The high-temperature cooling environment temperature of the battery pack is 40°C, the temperature at the air inlet of the battery pack is 19°C, and 1C discharge is adopted. Through the transient analysis of the battery pack, the maximum temperature difference of the battery pack during 1C discharge for 1 hour is 7.1°C, and the maximum temperature is 37.2°C, which complies with the high-temperature cooling requirements of thermal management.
2.3 Experimental Verification of Power Battery Cooling
Position the entire vehicle within the environmental chamber and set the environmental temperature to the limit temperature during the battery pack simulation. The thermal management test can be initiated when the temperature of the environmental chamber meets the test requirements.

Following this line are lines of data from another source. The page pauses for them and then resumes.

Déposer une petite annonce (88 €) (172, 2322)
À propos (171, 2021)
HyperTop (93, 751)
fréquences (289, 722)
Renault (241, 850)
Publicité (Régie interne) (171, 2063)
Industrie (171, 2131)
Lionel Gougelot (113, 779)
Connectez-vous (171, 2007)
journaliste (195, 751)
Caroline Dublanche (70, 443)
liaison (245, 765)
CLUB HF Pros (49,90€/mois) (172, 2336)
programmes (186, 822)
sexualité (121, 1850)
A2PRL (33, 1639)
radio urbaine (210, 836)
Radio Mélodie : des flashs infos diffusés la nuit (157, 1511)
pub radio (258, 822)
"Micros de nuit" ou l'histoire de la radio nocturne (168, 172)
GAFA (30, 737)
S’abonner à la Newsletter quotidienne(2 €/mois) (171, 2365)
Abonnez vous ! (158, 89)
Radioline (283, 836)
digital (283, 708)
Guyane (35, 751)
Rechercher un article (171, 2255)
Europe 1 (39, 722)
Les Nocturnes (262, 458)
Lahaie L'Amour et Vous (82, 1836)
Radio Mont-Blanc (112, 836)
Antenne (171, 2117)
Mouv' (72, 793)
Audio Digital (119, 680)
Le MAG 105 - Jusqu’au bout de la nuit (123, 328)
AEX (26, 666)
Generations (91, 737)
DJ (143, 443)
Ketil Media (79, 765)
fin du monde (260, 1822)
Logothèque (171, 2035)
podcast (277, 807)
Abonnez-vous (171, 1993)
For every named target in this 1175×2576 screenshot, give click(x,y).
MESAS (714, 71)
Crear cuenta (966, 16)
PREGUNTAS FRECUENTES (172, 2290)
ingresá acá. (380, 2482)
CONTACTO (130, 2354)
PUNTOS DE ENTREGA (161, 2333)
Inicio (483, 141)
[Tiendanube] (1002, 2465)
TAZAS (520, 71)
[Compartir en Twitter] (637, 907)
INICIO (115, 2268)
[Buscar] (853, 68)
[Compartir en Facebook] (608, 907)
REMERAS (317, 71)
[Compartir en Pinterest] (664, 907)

A total of 5 temperature acquisition points (T1~T5) are arranged on the body of the power battery pack of a certain pure electric vehicle. Before the test commences, the test instruments need to be installed, the vehicle status confirmed, and the vehicle started for preheating; the vehicle doors and windows are closed, and the air conditioning is turned on; the air conditioning mode is selected as the face air mode, the air conditioning temperature is set at 24°C, and the wind speed is adjusted to the middle gear; after approximately 30 minutes of preheating, the vehicle enters the maximum speed operation state, the test begins, and the temperature at each temperature measurement point is recorded. The data is measured every 5 minutes, and the test results are shown in Table 1.
Before and after the test, the maximum temperature of the power battery is 57°C, and the test time is approximately 65 minutes. Within any 30 minutes after the start of the test, the maximum temperature rise of each individual cell of the battery pack is ≤ 22°C, the average temperature rise of each individual cell is ≤ 20°C, the average temperature difference of each individual cell is ≤ 12°C, and the maximum temperature of the battery pack is ≤ 60°C, all fulfilling the design indicators.
3. Conclusion
The research on the battery thermal model constitutes an important aspect of the battery thermal management design process. The dual evaporator structure design satisfies the thermal management requirements of pure electric vehicles. Utilizing the Icepak software for thermal management simulation analysis can reflect the temperature distribution trend of the battery pack, and the disparity between the analysis results and the test data is minimal. This indicates that the application of Icepak in the simulation analysis of new energy electric vehicle battery packs is feasible and plays a guiding role in the determination of the number and location of temperature sensor arrangements.